Take for example your car. Let’s say you put a SquareTag on the dashboard, next to the vehicle ID number. You can set up your car’s personal cloud so that all somebody scanning it sees is that it’s your car (or whatever you choose for it to say). But you can also scan the tag every time you have the car serviced, be taken to the car’s personal cloud, and enter whatever you like about the service event, or click on a private link that takes you (alone) back through your notes on the car’s service history. You can also set it up so the service station or dealer can connect their service records to yours, so when you look in your car’s personal cloud, you can also see those other service records. All you need for doing that are logical connections between the car’s tag cloud and the clouds of the other places where data is kept. With a squaretag, it isn’t necessary for any of your things to be “smart.” Instead the smarts are located in those things’ personal clouds.

There is no limit to what we can do with personal clouds because all of them are by nature independent, just as atoms are independent. And, just as certain kinds of atoms bond well with other kinds of atoms to form molecules, certain kinds of personal clouds (such as those of things we possess) will bond well with other kinds of personal clouds (such as human beings with possessions).

Likewise each of our personal clouds can, by mutual agreement, be social in the true and literal sense of the word — just as we are in the physical world. We won’t need to be social only inside corporate systems like Twitter’s and Facebook’s. There will still be administrative identities in the world (such as the ones on our drivers licenses and in employers’ HR systems), but among our sovereign selves we can choose to identify ourselves any way we wish. (Which others can, of course, accept or not.)

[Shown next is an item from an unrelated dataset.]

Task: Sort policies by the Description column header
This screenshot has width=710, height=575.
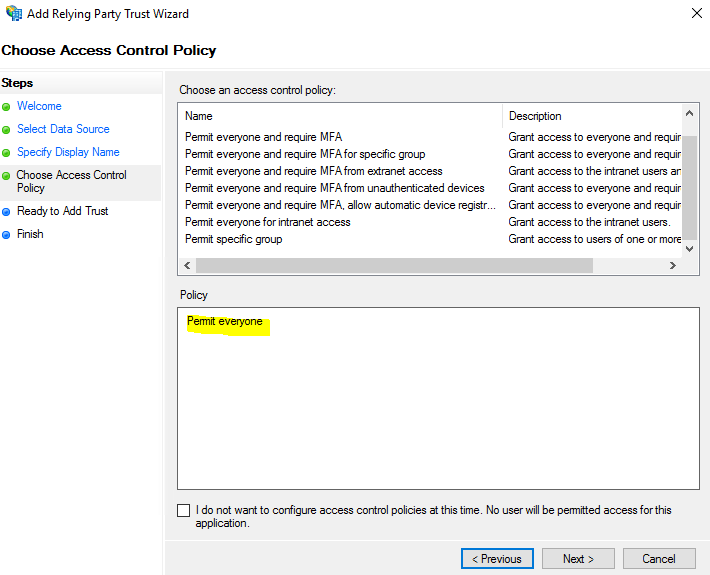Action: [590, 116]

While personal clouds today are programmed with an open source language (KRL, for Kinetic Rules Language), and executed on an open source rules engine, what makes them interoperable are a new open standard: the evented API. Open standards are what allow closed (or open) things to connect and do things with each other. For example, it doesn’t matter whether you are reading this on a Linux, Mac, Windows, iOS or Android device. Open standards make it possible for all those things to communicate with each other.

We are at the earliest stage of where personal clouds will eventually go. What we can say with confidence, however, is that they will some day be the way each of us controls our lives, our personal data, our possessions, and our relationships with each other and our things.

We are born as sovereign beings, yet live in a networked world. The Internet as it was designed in the first place respected that. For most of the last two decades, however, we forgot that and built industrial-age systems that subordinated individual sovereignty and autonomy to the conveniences of large companies and governments. We built systems for capturing and controlling people and their things. There was lots of good stuff that could be done with these systems, but they were done at the expense of liberty and freedom for individuals and their possessions. Personal clouds not only promise that liberty and freedom, but provide the means for accomplishing it.

What we do with personal clouds is up to each of us — and to the countless new businesses that will show up to help out. When they do, you can bet a whole new boom of possibilities will show up too. The difference with this boom, however, is that each of us will be in charge of ourselves and what’s ours. That’s new. And it will never get old.